Calaos is designed as a full-stack home automation platform, including a server application, touchscreen interface, web application, native mobile applications for iOS and Android, and a preconfigured Linux operating system to run underneath. English speaking readers should be advised that, while some English documentation is available, some of the instructional material as well as support forums are primarily in French.
Domoticz is a home automation system with a pretty wide library of supported devices, ranging from weather stations to smoke detectors to remote controls, with a large number of additional third party integrations documented on the project’s website. It is designed with an HTML5 frontend, making it accessible from both desktop browsers as well as most modern smartphones, and is lightweight, running on many low power devices like the Raspberry Pi.
Home Assistant is an open source home automation platform, and is designed to be easily deployed on most any machine that can run Python 3, from a Raspberry Pi to a NAS device, and even ships with a Docker container to make deploying on other systems a breeze. It integrates with a number of open source as well as commercial offerings, allowing you to link, for example, IFTTT, weather information, or your Amazon Echo device, to controls from locks to lights to even a command line notifier.
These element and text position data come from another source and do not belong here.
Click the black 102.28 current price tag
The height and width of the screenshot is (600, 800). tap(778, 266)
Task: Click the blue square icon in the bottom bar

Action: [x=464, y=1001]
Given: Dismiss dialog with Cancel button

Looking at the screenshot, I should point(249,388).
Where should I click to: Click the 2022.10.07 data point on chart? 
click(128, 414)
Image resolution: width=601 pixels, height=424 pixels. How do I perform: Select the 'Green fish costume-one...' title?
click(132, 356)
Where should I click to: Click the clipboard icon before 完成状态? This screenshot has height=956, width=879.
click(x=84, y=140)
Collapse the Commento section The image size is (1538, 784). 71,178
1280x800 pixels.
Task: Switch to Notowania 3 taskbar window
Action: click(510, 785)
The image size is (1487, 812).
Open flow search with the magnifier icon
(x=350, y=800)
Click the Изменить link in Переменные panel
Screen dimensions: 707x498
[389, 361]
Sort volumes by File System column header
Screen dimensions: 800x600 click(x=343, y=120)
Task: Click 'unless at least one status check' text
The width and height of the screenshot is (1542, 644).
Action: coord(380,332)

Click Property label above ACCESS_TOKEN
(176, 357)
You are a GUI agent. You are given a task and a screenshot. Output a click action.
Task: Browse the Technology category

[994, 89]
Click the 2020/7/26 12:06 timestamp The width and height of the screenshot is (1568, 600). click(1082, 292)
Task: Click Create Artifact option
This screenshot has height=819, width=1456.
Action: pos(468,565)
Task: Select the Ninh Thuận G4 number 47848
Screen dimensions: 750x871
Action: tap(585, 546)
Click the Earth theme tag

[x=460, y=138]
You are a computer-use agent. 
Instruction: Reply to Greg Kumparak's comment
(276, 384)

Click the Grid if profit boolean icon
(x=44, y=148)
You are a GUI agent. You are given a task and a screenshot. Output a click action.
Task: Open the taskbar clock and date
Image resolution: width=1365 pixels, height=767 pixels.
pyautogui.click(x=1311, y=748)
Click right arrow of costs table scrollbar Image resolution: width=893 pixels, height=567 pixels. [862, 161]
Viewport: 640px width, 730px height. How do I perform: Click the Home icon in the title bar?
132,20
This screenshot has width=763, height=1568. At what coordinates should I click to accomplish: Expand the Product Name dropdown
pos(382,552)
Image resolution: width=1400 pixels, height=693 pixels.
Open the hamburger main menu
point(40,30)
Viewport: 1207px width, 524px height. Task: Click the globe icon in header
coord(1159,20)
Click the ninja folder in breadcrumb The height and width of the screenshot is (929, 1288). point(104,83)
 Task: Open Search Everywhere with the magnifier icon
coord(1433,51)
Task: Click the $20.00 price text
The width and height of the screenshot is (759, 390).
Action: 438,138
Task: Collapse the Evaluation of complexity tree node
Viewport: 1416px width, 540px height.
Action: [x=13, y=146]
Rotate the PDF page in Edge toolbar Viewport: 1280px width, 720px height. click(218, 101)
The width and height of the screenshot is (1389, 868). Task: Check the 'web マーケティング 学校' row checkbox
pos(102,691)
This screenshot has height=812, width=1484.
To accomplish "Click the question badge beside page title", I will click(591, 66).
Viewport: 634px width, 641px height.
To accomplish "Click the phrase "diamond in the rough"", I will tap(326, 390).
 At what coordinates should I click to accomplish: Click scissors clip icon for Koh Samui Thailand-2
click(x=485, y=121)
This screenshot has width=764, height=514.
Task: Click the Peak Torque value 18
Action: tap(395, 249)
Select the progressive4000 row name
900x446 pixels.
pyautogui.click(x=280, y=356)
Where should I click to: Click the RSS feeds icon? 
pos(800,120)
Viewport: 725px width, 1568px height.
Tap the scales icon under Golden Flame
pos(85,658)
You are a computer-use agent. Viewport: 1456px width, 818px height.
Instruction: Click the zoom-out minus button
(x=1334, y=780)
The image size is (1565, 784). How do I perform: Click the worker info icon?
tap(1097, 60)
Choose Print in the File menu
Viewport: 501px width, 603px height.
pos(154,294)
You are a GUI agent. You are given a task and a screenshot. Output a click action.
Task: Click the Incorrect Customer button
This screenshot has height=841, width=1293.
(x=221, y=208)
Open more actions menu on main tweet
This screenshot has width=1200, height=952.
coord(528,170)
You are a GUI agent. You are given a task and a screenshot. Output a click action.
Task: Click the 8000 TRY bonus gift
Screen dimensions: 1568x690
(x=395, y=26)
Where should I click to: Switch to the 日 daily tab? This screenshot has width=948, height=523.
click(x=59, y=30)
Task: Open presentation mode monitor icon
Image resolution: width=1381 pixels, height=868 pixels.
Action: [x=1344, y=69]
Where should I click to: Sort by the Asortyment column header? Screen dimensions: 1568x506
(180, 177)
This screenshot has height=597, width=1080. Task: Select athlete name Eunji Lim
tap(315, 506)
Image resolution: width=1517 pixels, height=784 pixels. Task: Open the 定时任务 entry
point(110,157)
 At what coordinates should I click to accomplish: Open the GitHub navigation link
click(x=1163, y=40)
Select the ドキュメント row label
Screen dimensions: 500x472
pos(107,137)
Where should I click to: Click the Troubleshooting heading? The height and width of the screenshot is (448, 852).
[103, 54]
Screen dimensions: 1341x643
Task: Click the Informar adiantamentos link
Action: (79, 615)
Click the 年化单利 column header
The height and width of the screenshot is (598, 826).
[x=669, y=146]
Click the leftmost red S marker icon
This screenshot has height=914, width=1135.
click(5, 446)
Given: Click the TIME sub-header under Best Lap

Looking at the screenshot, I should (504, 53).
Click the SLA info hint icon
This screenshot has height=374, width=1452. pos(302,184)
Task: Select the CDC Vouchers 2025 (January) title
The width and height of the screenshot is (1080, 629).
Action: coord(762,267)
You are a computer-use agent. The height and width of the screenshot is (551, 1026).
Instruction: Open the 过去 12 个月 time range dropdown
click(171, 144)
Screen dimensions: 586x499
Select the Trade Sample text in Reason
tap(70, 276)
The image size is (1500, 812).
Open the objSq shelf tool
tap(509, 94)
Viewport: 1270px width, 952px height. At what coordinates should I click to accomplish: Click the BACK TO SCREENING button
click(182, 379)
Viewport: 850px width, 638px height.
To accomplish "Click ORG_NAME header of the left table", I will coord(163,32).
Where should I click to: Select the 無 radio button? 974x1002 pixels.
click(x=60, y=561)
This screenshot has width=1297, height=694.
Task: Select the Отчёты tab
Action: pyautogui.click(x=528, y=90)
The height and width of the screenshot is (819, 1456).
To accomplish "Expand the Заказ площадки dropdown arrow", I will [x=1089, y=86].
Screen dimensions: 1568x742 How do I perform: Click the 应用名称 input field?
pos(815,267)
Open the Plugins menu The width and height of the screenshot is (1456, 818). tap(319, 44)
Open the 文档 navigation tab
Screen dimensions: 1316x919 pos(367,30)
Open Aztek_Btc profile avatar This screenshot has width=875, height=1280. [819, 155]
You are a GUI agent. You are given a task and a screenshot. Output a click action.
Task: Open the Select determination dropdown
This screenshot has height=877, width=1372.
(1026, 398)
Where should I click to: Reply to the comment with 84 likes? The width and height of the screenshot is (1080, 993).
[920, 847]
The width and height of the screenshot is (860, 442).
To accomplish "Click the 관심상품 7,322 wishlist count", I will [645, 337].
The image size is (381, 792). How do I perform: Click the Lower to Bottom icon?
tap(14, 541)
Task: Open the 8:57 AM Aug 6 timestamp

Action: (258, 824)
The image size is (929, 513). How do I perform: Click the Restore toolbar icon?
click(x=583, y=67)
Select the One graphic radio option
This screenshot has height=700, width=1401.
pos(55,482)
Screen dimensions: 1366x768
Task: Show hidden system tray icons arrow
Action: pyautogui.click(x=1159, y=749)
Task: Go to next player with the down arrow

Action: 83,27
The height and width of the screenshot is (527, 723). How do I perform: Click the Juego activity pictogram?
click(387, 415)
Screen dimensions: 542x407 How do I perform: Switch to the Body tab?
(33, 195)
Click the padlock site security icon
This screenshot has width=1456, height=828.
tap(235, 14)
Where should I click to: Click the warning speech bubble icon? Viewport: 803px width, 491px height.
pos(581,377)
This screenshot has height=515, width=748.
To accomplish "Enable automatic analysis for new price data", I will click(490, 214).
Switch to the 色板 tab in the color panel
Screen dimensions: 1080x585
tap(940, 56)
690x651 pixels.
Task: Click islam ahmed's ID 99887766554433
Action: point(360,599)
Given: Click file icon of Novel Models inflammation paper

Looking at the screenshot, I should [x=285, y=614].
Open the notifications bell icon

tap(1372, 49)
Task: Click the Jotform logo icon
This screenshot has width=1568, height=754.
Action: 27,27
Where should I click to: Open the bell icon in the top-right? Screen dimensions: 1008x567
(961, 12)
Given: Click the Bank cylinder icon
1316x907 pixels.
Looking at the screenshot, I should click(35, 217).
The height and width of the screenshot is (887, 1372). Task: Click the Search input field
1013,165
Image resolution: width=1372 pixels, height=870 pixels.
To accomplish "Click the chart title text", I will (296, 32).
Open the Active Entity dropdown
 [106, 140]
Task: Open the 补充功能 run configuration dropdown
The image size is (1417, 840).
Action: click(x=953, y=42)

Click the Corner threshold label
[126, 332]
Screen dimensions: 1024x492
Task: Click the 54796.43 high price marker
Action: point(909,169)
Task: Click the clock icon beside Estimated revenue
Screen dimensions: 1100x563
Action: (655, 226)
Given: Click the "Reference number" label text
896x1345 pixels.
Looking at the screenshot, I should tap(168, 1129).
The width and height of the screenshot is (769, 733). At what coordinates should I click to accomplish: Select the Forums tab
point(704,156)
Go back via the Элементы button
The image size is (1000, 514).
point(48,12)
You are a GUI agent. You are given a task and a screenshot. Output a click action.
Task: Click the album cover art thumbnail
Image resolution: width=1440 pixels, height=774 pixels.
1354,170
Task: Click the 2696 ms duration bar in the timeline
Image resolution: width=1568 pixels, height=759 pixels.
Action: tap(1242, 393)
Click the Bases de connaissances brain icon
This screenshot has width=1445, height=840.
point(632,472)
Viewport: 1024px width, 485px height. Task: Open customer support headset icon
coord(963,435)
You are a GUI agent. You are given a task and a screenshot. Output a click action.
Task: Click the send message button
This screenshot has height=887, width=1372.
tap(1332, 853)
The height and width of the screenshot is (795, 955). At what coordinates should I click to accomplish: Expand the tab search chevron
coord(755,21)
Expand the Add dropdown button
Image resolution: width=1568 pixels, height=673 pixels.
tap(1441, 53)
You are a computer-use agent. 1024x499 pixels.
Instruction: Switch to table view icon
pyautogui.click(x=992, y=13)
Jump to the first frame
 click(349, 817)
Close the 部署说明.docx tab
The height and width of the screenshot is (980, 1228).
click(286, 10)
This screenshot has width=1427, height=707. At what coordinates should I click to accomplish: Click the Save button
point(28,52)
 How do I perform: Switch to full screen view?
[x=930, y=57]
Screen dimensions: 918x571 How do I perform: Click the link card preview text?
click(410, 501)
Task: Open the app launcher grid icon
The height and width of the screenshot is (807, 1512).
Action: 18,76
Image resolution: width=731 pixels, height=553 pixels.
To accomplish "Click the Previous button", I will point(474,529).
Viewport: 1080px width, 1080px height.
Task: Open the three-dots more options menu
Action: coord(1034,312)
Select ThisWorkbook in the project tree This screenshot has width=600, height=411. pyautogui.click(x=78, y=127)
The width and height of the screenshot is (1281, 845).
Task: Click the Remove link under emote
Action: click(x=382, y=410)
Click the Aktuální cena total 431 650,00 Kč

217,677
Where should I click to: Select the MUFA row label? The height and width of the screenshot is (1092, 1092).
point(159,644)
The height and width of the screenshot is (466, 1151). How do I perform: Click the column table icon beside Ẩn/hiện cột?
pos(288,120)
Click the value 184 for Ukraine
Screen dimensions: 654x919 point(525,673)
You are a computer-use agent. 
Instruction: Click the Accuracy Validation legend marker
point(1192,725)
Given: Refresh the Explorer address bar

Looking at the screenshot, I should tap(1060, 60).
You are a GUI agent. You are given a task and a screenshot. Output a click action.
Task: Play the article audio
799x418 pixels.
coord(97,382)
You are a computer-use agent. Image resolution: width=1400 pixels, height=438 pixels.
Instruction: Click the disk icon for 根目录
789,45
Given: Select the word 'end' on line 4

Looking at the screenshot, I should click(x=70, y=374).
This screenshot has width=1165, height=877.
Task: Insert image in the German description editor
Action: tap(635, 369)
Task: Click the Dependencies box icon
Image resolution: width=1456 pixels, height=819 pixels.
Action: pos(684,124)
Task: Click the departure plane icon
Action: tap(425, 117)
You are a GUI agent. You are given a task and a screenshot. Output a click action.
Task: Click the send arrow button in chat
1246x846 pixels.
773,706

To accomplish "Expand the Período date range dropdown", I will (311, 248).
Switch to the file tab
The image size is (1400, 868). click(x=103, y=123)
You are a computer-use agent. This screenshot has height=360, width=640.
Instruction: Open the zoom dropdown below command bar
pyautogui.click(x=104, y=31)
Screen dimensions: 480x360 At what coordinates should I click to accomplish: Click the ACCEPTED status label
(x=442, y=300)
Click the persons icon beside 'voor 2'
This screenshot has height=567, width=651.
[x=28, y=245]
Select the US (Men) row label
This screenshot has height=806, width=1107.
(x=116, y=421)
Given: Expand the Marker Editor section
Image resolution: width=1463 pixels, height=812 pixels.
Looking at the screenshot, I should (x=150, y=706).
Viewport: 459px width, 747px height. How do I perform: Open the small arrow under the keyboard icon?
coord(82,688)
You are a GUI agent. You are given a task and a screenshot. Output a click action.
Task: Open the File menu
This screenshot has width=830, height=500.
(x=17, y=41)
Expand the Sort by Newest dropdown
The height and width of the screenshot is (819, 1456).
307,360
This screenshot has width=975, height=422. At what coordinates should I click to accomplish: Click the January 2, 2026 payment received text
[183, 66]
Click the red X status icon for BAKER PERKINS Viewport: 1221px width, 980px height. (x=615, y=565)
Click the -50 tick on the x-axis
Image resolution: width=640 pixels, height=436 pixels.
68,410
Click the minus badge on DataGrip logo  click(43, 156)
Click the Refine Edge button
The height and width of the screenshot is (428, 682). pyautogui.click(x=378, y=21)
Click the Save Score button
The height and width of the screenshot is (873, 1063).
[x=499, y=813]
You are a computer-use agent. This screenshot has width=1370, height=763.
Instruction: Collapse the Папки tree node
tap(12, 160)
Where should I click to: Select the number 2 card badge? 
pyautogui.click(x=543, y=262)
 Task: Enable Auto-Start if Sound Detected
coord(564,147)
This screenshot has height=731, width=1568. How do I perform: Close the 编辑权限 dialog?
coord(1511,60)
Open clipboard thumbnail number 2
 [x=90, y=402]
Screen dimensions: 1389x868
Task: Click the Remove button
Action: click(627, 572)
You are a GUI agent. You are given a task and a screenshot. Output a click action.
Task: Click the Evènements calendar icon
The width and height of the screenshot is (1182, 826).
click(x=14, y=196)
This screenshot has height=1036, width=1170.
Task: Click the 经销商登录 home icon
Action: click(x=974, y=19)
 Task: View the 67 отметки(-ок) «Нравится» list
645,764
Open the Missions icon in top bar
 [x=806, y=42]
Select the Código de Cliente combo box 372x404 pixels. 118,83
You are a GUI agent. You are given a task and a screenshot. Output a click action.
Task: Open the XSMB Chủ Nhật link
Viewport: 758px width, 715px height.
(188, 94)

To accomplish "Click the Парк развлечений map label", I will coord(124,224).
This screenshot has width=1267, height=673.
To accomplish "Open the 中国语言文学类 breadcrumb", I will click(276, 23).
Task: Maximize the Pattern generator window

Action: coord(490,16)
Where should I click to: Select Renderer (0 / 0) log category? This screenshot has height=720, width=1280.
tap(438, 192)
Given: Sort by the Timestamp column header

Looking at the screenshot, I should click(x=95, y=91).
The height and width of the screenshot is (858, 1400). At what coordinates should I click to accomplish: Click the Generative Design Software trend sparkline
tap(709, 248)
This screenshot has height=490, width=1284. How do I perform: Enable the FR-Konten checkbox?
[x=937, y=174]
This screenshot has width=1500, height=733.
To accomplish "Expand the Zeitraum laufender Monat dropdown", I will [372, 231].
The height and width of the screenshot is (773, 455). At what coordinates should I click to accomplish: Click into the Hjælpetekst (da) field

OpenHAB (short for Open Home Automation Bus) is one of the best known home automation tools among open source enthusiasts, with a large user community and quite a number of supported devices and integrations. Written in Java, openHAB is portable across most major operating systems and even runs nicely on the Raspberry Pi. Supporting hundreds of devices, openHAB is designed to be device-agnostic while making it easier for developers to add their own devices or plugins to the system. OpenHAB also ships iOS and Android apps for device control, as well as a design tools so you can create your own UI for your home system.
OpenMotics is a home automation system with both hardware and software under open source licenses, designed at providing a comprehensive system for controlling devices rather than stitching together many devices from different providers. Unlike many of the other systems designed primarily for easy retrofitting, OpenMotics focuses on a hardwired solution. For more, see our full article from OpenMotics backend developer Frederick Ryckbosch.
These aren’t the only options available, of course. Many home automation enthusiasts go with a different solution, or even decide to roll their own. Some other potential options to consider include LinuxMCE, PiDome, MisterHouse or smarthomatic. Other users choose to use individual smart home devices without integrating them into a single comprehensive system.
So we turn to you. Are you thinking about using an open source home automation system, or perhaps you already have one in place. What advice would you have to a newcomer to home automation, and what system or systems would you recommend?